This apparently anomalous result has a potentially simple explanation. The market learns
from the IRS disclosure that the probability of an audit falls and infers (correctly) that high tax
planning firms will keep more of the tax cash flows than expected. The prices for these firms are
immediately adjusted upward, even if there is no information about penalties for particular firms
yet.
Firm size.
The findings reported are sensitive to portfolio weighting—the equal-weighted returns are
significantly associated with industry effective tax rates. However, with the general exception of
25
time-series cuts on ideology of the President and Tax Court, value-weighted returns generally are
not. Since small firms have a larger relative influence on equal-weighted returns, the results
likely depend on size. In Table 7, we estimate value-weighted returns to tax planning portfolios
within size quintiles. Portfolios are formed by sequentially sorting stocks into quintiles based on
size and then, within each size partition, into quintiles based on tax planning. Size is the
beginning-of-the-month market value of equity. For convenience, only alphas from the one-
factor and three-factor models are reported. Results for other models are similar. The results
suggest a significant premium to high tax planning that is concentrated among smaller firms.

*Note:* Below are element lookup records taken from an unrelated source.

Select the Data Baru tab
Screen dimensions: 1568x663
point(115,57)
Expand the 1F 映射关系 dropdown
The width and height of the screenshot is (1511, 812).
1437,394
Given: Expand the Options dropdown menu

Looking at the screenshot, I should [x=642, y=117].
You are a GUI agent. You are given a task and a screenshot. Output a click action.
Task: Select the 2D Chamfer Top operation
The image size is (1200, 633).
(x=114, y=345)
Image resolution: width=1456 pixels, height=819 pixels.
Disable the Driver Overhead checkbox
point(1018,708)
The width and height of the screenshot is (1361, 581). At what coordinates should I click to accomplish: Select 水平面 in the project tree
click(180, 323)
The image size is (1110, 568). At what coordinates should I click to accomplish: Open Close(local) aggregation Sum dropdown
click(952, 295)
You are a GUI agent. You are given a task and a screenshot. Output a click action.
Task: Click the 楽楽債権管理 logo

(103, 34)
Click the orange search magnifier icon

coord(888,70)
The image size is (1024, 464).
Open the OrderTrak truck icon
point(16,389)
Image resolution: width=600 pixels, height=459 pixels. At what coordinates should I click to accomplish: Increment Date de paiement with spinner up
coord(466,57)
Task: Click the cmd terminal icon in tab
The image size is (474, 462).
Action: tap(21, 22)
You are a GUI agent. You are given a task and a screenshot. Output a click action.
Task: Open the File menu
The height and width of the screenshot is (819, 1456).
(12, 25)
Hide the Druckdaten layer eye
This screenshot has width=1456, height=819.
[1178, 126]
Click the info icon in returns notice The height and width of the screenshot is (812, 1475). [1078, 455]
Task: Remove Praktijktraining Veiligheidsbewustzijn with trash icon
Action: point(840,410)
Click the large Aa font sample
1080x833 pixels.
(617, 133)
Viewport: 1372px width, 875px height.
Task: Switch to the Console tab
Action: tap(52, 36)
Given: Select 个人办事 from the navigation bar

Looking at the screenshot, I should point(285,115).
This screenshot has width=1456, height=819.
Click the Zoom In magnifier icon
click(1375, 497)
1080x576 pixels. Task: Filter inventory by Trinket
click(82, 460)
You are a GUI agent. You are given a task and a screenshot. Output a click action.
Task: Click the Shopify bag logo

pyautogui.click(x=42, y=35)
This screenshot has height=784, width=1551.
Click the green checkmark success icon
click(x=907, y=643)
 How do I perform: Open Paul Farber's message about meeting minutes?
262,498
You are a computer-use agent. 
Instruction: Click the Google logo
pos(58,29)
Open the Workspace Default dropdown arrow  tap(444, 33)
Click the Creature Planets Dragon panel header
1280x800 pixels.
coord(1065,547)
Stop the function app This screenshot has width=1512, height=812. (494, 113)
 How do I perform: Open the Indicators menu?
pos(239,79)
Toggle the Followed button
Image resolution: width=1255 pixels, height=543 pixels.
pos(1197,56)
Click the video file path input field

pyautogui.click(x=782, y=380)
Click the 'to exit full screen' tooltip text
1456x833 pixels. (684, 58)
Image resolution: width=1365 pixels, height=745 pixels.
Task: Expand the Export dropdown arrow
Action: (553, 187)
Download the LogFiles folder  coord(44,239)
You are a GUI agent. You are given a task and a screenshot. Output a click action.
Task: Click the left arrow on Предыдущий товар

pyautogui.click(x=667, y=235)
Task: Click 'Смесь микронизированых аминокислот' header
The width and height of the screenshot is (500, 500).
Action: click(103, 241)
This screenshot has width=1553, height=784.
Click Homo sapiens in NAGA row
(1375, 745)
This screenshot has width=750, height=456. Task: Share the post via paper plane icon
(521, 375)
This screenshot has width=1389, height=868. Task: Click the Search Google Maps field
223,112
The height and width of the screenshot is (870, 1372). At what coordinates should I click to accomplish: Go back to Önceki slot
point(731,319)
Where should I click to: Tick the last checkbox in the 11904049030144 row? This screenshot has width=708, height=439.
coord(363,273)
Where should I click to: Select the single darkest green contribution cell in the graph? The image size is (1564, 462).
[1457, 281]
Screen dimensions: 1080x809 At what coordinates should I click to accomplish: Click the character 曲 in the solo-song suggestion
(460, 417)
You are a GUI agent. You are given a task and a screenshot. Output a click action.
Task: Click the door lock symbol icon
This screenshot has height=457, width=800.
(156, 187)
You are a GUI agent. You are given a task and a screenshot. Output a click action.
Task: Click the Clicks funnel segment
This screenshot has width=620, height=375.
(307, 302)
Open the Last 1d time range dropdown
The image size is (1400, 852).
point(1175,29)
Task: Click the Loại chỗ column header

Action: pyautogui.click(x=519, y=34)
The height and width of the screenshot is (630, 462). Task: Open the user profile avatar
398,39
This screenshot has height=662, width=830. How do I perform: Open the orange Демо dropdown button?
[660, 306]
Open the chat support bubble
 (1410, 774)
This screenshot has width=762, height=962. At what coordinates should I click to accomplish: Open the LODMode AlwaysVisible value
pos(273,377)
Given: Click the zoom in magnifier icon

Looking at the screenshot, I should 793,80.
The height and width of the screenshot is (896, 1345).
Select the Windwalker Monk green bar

Within the lowest size quintile, the alphas for hedge portfolios that are long (short) in low tax
(high tax) amount to 79 basis points per month using the three-factor model across the entire
time period and are statistically significant at conventional levels (t = 4.09). The hedge returns
drop as firm size increases, with hedge returns positive but insignificant in the largest two
quintiles.
One possibility is that small firms, because they lack scale and complexity, have less
diversified tax strategies than large, complex firms. For a given tax planning intensity, this could
increase exposure to adverse consequences of government actions more for small firms.
Alternatively, there is evidence to suggest small firms are less likely to lobby because of high
fixed costs. To the extent larger firms can better insulate themselves from adverse tax policy
changes through political influence, this could explain the variation across size. Finally, large
firms may have less scope for exposure to tax policy risk due to the fact that that they are often
already under continuous audit.
26
4.6. Caveats
This study sheds light on the economic tradeoffs faced by managers in developing and
implementing tax strategy, but important caveats remain. First, any study in this area suffers
from a lack of detailed information about the firm’s tax planning; empirical examinations of tax
planning are contaminated by complexity and aggregation that can yield only limited inferences.
Thus, it is not clear precisely how tax planning changes the behavior of tax costs. Second, we
lack a well-accepted theory on the political economy of tax legislation, enforcement and
interpretation, how it responds to economic conditions and whether it affects firms as a function
of their stance against the tax authority. Like the large body of research on the organizational
determinants of asset prices, the theoretical predictions behind a tax planning risk factor are
largely ad hoc. Third, to the extent tax planning proxies are correlated with a risk factor we have
not controlled for, or if stocks are inefficiently priced with respect to the tax planning proxy we
measure, the inferences will be biased.
5. Conclusion
This study tackles a question of growing interest in political, practitioner and academic
circles: the capital market implications of tax planning intensity. We focus on the potential for
tax planning to induce risk, specifically risk that increases investors’ expected returns. While tax
planning is likely to increase cash flow volatility—and should do so mechanically—whether it
has any effect on expected returns and managers’ valuation of tax planning investments is an
open question. Tax legislation, tax enforcement efforts and judicial tax decisions vary over time
and appear to depend on political ideology. For tax planning to increase priced risk, it must be
the case that tax planning exposes the firm to greater risk from adverse tax policy changes that
systematically work against high tax planning firms.
27
The results in this paper provide some support for a tax-planning based risk premium in stock
returns. We employ accrual-based effective tax rates to measure tax planning following our
evidence that such tax rates capture the types of tax planning risk we are most interested in.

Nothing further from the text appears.